High fruit and vegetable consumption has been associated with a reduced risk for developing at least 10 different cancers. This may be a result of potentially protective factors such as carotenoids, folic acid, vitamin C, flavonoids, phytoestrogens and isothiocyanates.
There is strong evidence that moderate to high alcohol consumption also increases the risk of certain cancers. One reason for this relationship may be that alcohol interferes with the availability of folic acid. Alcohol in combination with tobacco creates an even greater risk.
Exercise: Higher levels of physical activity may reduce the incidence of some cancers. According to researchers at Harvard, if the entire population increased their level of physical activity by 30 minutes of brisk walking per day (or the equivalent energy expenditure in other activities), we would observe a 15% reduction in the incidence of colon cancer.

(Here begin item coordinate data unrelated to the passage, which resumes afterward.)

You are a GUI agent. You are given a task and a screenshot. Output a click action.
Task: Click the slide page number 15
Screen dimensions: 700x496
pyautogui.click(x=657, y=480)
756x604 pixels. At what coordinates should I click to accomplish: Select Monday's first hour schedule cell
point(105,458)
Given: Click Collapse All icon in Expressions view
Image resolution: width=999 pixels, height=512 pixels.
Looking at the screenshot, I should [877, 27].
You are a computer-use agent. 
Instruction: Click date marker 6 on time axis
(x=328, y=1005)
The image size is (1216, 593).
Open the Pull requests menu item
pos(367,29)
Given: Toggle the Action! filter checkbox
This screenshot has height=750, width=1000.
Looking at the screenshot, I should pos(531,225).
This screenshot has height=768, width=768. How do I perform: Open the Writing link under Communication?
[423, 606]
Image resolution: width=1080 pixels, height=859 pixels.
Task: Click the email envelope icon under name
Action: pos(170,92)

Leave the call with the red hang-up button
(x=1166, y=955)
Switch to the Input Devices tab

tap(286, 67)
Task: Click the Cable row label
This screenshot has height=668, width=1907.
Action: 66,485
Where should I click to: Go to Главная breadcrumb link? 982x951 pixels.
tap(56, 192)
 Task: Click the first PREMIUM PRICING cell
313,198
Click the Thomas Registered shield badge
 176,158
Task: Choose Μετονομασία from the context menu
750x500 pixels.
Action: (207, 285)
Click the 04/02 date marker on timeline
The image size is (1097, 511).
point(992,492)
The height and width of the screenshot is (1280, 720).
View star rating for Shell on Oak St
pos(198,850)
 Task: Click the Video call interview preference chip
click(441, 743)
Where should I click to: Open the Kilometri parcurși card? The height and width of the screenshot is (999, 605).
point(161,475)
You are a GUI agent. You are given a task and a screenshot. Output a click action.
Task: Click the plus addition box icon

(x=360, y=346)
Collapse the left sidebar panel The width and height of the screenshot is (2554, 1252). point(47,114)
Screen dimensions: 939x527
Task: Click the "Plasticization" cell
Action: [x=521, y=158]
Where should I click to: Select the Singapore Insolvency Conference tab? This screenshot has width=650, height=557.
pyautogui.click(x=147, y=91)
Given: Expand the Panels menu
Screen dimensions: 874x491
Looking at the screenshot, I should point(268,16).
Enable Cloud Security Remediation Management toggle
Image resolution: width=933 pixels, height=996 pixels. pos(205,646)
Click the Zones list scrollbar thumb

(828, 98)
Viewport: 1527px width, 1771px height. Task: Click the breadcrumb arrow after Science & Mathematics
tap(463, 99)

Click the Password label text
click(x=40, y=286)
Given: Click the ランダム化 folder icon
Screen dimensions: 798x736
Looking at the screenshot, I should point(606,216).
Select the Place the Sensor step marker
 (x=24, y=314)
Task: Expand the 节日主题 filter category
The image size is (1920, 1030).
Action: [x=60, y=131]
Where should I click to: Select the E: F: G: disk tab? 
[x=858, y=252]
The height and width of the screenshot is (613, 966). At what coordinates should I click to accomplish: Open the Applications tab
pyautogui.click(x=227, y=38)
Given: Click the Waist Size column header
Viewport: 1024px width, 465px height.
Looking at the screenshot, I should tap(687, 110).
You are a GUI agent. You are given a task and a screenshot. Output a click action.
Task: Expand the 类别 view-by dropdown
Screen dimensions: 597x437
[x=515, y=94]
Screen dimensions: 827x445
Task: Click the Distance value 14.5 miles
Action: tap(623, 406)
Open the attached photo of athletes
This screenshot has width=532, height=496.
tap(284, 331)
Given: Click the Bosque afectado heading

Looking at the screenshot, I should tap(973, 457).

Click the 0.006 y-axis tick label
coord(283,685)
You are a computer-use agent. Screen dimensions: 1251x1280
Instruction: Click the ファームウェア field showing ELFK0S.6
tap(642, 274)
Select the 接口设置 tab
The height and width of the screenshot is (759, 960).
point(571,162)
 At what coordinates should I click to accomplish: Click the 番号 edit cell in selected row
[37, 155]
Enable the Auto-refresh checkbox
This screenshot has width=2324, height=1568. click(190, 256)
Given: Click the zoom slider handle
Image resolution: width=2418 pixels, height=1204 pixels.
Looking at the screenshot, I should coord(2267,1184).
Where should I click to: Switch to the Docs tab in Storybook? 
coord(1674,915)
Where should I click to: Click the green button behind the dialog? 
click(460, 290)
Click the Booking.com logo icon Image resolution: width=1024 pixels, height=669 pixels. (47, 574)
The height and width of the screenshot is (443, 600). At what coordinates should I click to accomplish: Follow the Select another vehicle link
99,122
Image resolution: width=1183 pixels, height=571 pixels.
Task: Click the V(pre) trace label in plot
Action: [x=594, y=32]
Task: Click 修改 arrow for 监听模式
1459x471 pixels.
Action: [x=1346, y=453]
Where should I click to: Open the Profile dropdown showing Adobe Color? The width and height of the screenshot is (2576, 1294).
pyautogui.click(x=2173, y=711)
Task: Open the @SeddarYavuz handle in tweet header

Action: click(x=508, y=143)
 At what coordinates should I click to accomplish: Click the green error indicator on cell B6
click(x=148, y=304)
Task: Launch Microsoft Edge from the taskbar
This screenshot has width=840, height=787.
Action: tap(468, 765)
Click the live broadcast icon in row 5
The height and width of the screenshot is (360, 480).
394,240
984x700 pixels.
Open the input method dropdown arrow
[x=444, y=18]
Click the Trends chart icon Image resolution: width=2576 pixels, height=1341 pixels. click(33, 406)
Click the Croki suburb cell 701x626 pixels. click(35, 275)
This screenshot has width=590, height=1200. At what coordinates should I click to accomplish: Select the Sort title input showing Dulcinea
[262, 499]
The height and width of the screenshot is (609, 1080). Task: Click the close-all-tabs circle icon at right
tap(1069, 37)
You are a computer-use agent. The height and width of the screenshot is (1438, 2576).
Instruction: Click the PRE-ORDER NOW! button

For many types of cancer, progress in the areas of cancer screening and treatment has offered promise for earlier detection and higher cure rates. The term screening refers to the regular use of certain examinations or tests in persons who do not have any symptoms of a cancer but are at high risk for that cancer. When individuals are at high risk for a type of cancer, this means that they have certain characteristics or exposures, called risk factors that make them more likely to develop that type of cancer than those who do not have these risk factors. The risk factors are different for different types of cancer. An awareness of these risk factors is important because 1) some risk factors can be changed (such as smoking or dietary intake), thus decreasing the risk for developing the associated cancer; and 2) persons who are at high risk for developing a cancer can often undergo regular screening measures that are recommended for that cancer type. Researchers continue to study which characteristics or exposures are associated with an increased risk for various cancers, allowing for the use of more effective prevention, early detection, and treatment strategies.
Hodgkin’s disease is usually diagnosed because patients have signs and symptoms including a painless swelling in the lymph nodes in the neck, under the arm or in the groin; unexplained fevers; night sweats; unexplained weight loss and/or itchy skin.
In order for screening to be effective, patients at risk for Hodgkin’s disease need to be identifiable. This is not currently possible, with the exception of identifying patients who have one of a few genetic diseases and screening them accordingly.